Plot, Characters, Themes
The story tells of a set of anthropomorphised animals who live in the countryside by a river, much like the Thames Valley. Good natured Mole and gentlemanly Ratty try to prevent their spoilt and obsessive friend Toad from getting too caught up in the latest trends and fads, like caravans and motor cars. Mole also wants to meet Badger, a very well respected but grumpy character, and so travels into the Wild Wood to find him. He gets lost in the snow, but finds Ratty and then Badger’s house, where the three spend the winter. In spring they emerge to save Toad from himself, and place him under house arrest. He escapes, crashes a car, and gets put in prison. He escapes dressed as a washer woman. Toad Hall has meanwhile been overrun by the cruel and greedy creatures from the Wild Wood, the weasels, stoats and ferrets. The four friends attack and reclaim the hall together, and Toad, having learnt his lesson, hosts a banquet and promises to live sensibly from then on.

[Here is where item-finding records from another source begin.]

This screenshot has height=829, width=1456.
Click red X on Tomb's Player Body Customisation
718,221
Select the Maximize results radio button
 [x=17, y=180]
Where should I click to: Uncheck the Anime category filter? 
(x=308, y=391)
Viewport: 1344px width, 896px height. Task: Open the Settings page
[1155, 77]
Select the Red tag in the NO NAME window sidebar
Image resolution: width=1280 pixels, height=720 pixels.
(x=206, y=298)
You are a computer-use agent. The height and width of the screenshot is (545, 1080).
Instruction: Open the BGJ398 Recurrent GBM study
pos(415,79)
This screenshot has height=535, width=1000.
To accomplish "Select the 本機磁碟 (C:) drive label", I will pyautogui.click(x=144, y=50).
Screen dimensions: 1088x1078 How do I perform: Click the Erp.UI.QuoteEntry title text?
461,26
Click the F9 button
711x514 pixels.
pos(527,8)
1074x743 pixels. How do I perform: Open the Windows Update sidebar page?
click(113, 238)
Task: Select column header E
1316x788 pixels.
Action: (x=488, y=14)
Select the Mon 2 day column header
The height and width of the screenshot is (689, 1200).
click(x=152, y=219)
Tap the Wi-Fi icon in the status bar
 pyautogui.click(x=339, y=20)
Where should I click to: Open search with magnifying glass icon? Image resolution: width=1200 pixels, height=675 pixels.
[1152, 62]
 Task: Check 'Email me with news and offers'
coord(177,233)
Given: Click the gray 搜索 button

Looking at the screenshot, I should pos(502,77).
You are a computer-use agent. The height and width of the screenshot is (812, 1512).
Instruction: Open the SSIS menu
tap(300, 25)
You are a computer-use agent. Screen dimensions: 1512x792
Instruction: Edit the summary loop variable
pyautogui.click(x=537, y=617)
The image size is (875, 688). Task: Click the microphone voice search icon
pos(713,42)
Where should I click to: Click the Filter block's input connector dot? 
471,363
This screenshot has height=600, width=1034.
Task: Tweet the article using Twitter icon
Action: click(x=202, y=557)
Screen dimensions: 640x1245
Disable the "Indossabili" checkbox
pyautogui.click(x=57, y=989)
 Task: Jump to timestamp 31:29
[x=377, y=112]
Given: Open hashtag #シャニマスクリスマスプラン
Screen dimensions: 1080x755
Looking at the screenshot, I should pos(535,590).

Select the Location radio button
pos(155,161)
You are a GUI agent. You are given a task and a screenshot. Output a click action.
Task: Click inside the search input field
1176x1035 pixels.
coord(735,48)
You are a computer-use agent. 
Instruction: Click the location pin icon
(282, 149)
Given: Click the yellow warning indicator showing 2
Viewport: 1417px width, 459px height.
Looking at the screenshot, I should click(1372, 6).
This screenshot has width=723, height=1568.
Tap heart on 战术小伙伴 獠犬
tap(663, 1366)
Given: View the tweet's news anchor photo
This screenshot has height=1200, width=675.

In addition to this main plot, the book contains many shorter adventures of Rat and Mole alone.
Kenneth Grahame published stories in London periodicals as a young man, but it was for The Wind in the Willows that he gained acclaim as among the greatest of children’s authors.
Notable auction sales and collecting tips
First editions of The Wind in the Willows (1908, Methuen, London) are worth much more in their original decorative bindings depicting Pan on the front and Toad on the spine. It is not recommended to restore them. The original dust jacket is extremely scarce, and therefore will also hugely increase the value. Grahame’s signature or inscription will render a copy much more valuable.
Bonhams sold a signed first edition for £32,400 in March 2010, and an unsigned first edition for £1,800 in June 2010.
Christie’s sold a first edition copy for £3,120 in November 2006.
Sothebys sold a first edition with original dust jacket for £30,000 in December 2009.